Staff Sgt. Dakota Karlsen, 455th Expeditionary Security Forces Squadron, echo sector controller, looks at a monitor of the surrounding area around the base, Bagram Airfield, Afghanistan, Aug. 4, 2016.

Staff Sgt. Dakota Karlsen, 455th Expeditionary Security Forces Squadron, echo sector controller, looks at a monitor of the surrounding area around the base, Bagram Airfield, Afghanistan, Aug. 4, 2016. U.S. Air Force photo by Senior Airman Justyn M. Freeman

AI-Powered Tools for Commanders Are a Top Priority for ‘Connect-Everything’ Effort

DoD’s artificial-intelligence efforts are moving beyond just helping analysts spot things in video.

Artificial intelligence-powered decision tools to help commanders better make calls on the battlefield will be among the first things the Pentagon data office invests in as part of the military’s effort to link together all the different services across the domains of air, land, sea, space and cyberspace.

These tools can be built only after much work to gather and standardize data and create “appropriate models for descriptive behaviors of what’s going on,” Clark Cully, acting deputy chief data officer at the Defense Department, said at an AFCEA webinar on Tuesday.
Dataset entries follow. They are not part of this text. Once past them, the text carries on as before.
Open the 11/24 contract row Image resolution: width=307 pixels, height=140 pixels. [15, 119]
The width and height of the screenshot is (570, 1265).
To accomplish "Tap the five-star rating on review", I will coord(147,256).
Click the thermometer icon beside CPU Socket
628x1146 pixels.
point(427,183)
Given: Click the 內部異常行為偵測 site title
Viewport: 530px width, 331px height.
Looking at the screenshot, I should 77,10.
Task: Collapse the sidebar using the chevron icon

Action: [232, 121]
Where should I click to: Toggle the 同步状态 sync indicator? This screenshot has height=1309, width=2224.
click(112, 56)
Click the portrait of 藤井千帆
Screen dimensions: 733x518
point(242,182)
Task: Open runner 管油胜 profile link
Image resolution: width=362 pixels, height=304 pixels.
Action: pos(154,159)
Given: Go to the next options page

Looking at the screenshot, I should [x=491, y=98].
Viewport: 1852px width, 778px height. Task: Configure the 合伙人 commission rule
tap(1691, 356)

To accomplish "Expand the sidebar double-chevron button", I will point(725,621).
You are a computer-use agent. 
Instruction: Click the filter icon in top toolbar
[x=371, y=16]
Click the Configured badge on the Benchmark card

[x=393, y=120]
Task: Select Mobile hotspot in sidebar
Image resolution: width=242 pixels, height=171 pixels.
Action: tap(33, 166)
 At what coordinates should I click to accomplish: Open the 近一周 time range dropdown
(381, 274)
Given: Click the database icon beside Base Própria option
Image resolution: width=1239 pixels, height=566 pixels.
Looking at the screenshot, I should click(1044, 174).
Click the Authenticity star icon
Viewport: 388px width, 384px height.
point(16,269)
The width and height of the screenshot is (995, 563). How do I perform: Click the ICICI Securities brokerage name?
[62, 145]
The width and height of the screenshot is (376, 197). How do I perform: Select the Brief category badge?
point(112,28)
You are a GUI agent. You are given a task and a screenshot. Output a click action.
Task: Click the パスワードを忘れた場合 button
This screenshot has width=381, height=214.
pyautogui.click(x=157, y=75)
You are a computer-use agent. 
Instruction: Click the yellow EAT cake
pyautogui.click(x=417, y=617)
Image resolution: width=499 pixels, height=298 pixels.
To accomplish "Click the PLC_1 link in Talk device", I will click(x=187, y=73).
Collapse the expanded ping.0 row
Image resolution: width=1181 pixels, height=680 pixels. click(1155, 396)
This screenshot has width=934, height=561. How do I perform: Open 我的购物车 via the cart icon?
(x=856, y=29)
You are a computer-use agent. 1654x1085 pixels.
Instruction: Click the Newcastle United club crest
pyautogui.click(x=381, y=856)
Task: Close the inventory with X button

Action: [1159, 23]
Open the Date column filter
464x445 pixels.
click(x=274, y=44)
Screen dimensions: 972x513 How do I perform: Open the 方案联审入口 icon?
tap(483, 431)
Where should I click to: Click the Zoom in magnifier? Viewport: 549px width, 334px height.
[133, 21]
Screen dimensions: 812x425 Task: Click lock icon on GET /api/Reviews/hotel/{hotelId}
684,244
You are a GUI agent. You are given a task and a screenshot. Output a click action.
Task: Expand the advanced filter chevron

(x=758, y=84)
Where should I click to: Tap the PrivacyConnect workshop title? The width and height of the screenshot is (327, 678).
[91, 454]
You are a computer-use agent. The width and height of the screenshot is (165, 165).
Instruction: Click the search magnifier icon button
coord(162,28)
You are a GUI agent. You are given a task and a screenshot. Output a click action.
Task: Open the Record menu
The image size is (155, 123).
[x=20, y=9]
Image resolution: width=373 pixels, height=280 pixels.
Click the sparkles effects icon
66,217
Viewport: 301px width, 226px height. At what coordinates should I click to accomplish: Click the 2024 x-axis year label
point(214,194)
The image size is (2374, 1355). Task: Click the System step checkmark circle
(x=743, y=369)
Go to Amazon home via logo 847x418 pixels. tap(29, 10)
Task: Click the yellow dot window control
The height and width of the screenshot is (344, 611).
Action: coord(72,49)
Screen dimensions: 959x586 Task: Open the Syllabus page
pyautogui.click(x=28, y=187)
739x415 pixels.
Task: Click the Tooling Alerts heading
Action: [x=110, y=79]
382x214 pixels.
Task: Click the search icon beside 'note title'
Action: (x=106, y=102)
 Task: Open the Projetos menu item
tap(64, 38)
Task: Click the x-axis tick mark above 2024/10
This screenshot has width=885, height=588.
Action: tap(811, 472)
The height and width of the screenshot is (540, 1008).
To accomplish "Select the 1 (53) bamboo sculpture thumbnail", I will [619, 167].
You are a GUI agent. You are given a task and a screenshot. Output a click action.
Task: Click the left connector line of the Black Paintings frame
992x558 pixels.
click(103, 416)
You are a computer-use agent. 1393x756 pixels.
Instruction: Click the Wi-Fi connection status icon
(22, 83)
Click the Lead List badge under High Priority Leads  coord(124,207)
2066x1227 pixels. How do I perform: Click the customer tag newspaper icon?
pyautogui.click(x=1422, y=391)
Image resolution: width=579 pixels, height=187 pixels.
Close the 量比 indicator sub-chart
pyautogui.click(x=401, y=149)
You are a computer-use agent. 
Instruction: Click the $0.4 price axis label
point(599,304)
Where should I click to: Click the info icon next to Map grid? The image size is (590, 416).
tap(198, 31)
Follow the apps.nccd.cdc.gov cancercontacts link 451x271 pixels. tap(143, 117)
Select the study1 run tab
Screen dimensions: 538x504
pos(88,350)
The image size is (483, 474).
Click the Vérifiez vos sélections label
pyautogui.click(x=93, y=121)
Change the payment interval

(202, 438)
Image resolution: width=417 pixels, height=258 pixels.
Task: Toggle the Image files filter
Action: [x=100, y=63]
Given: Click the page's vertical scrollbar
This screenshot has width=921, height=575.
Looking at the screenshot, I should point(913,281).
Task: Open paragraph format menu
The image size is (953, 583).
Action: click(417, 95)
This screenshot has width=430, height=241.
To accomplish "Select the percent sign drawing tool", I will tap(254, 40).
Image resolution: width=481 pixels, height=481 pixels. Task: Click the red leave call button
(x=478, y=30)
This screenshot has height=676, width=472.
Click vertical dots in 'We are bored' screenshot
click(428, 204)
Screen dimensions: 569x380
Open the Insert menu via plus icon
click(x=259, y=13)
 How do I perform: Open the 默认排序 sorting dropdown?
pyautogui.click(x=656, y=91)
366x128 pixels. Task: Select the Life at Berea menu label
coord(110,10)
But they’re a good example of the coming usefulness of the Joint All-Domain Command and Control, or JADC2, networking effort and of how AI in the Defense Department is moving beyond tools to help over-burdened analysts to ones that assist commanders in crucial decisions. 

Cully said that the decision support tools will have to include “executive analytics” similar to the predictive analytics that Fortune 500 companies use to understand supply, demand, sales, and logistics. The Defense Department is already experimenting with machine learning for understanding accruing cost and what projects might go over schedule, as well as for things like predictive maintenance. Says Cully: “that same methodology also works on the operational side and I’m confident that we’re going to take a measured approach where we gain experience with what the boundaries are [as well as] with what the fragile elements in some of these predictive algorithms that manifest themselves under what conditions they’re well-validated.”

But there’s a lot of work for the Pentagon’s data office to do first. The list includes identifying and combining key data sources across departments, ensuring that data is standardized and machine readable, and connecting the various analytic software tools used by different parts of the Department and the military. 

Finally, all of that has to come together into “a data fabric that will allow us to sense, make sense and act according to the JADC2 strategy,” Cully said. That will require working across the services to show that AI can help with specific missions and then “prioritize [ing] the gaps between these platforms that have been developed by specific organizations.” 

He says that the role of the chief data officer “is to help adjudicate whether we need some glue code or whether we need hardware, tailored black boxes [as in more advanced but less explainable AI forms like neural nets], different processes or maybe training and education to synthesize and connect these platforms.” 

He said that will take up much of this year and the next.

As part of their development, decision aids will have to be tested in as realistic scenarios as possible, including getting them into the hands of operators in controlled environments. One “great thing” about algorithms and AI, he said, is that “you can barrage them with synthetic training data and really robustly map out the perimeters in which they perform in known and constructive ways and develop [tactics, techniques, and procedures] rules of use for these capabilities that respect those boundaries.” 

For the military, those AI testing challenges are a lot bigger than the sorts that tech companies encounter dealing with customers or users, Jane Pinelis, the head of AI testing and evaluation at the Pentagon’s Joint Artificial Intelligence Center, or JAIC, said during Tuesday’s event.

Pinelis said that the JAIC last year spent a lot of time figuring out just what it wanted to test for.

“We now have at least written down all of the facets that we care about evaluating on a particular system, starting from the AI tools to the model and algorithm by itself, system integration, human machine teaming, through operational test and then post-deployment run time modeling and, of course, robustness and security checks and checks for adherence to DOD [artificial intelligence] ethics,” said Pinelis. Even though the Defense Department’s testing concerns are bigger and more complex than, well, anybody else’s, partnering with innovators in the private sector is a must, she said. “DOD has to be a customer in some cases of what is already being developed and innovated in academia and industry.”

In coming weeks, JAIC will begin seeking partners in the private sector to help with testing and evaluation, she said.